■ Work to do ■
- A) Please list every processor and operating system named in the pagetrace message.
- B) Print the stretch of the pagetrace message from "That looks like" through "the VM behaviour.".
- C) Write what would come next in the pagetrace message, starting after its last sentence.

# Start of Passage given

I just sent an updated version of the patch to Scott, which faults on
almost every mem access. Unfortunately that slows the system to a
crawl (doh), in fact so much of a crawl that nothing much
happens. Anybody have a turbofast P4/Athlon they want to lend or send
me ;-)

Scott F. Kaplan <sfkaplan@cs.amherst.edu> writes:

[...]

> Not to look a gift horse in the mouth, but the ability to trace
> selectively either the whole system OR an individual application
> would be useful.  Certainly whole system traces would be new, as
> individual process traces can be gathered with other tools (although
> I don't know of one available on Linux -- I'm stuck using ATOM under
> Alpha/Tru64.)

That looks like a very cool package (AFAICS it instruments the binary
to call a subroutine before every memory access).

The pagetrace patch has a slightly different goal however. The alpha
people seemed to want to tune their cache behaviour whereas I want to
tune the VM behaviour.

# End of Passage given
# Start of Information provided

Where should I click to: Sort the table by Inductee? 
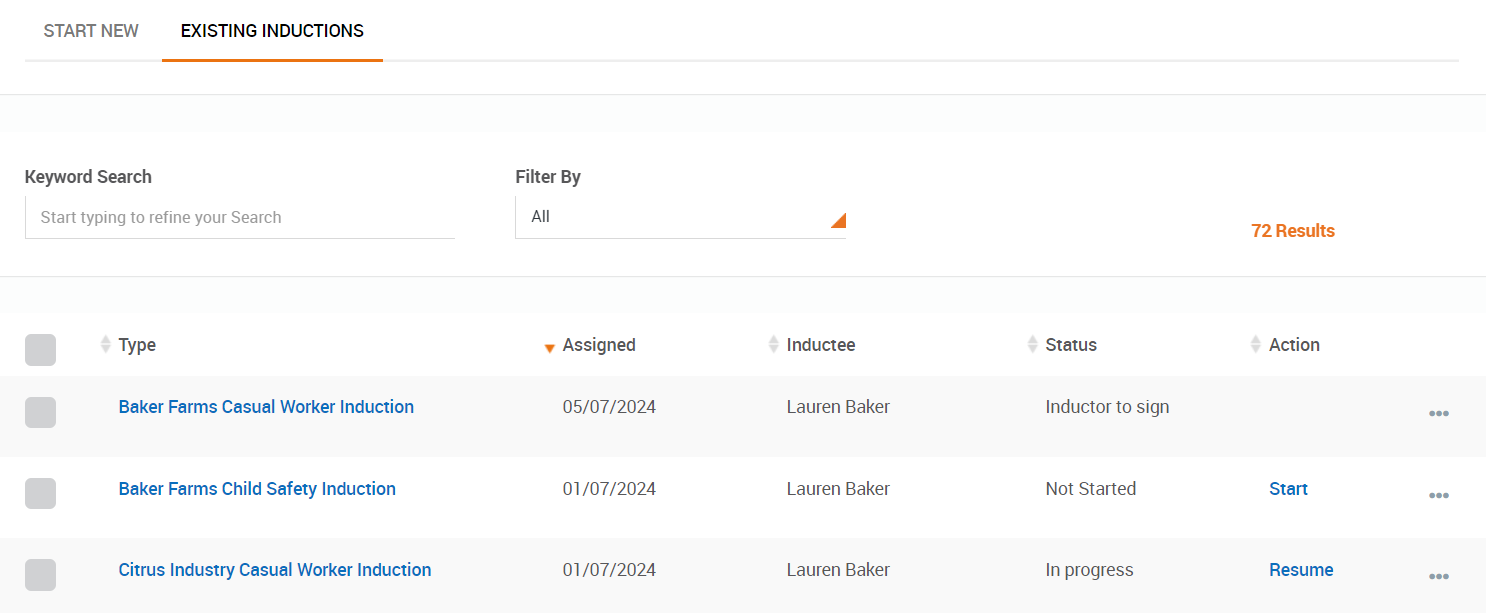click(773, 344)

# End of Information provided
# Start of Information provided

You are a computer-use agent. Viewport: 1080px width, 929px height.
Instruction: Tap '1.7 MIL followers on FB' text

# End of Information provided

■ Answers to the exercises ■
- A) P4, Athlon, Linux, Alpha, Tru64

- B)
That looks like a very cool package (AFAICS it instruments the binary
to call a subroutine before every memory access).

The pagetrace patch has a slightly different goal however. The alpha
people seemed to want to tune their cache behaviour whereas I want to
tune the VM behaviour.

- C)
> > In the current patch all pagefaults are recorded from all
> > sources. I'd like to be able to catch read(2) and write(2) (buffer
> > cache stuff) as well but I don't know how . . . .
> 
> Also a great idea.  Someone who works on the filesystem end of the
> kernel should be able to add support for this kind of thing without
> much trouble, don't you think?

I'd really like a clue or too in this direction certainly because its
difficult to simulate the VM if you don't know how big e.g. the
directory dcache is.

> > Of course! It is important not to regard each thread group as an
> > independent entity IMHO (had a big old argument about this).
> 
> Yes, I was the other side of that argument! :-)  I'll still contend that, 

Hehe. Let's not go into that right now ;-)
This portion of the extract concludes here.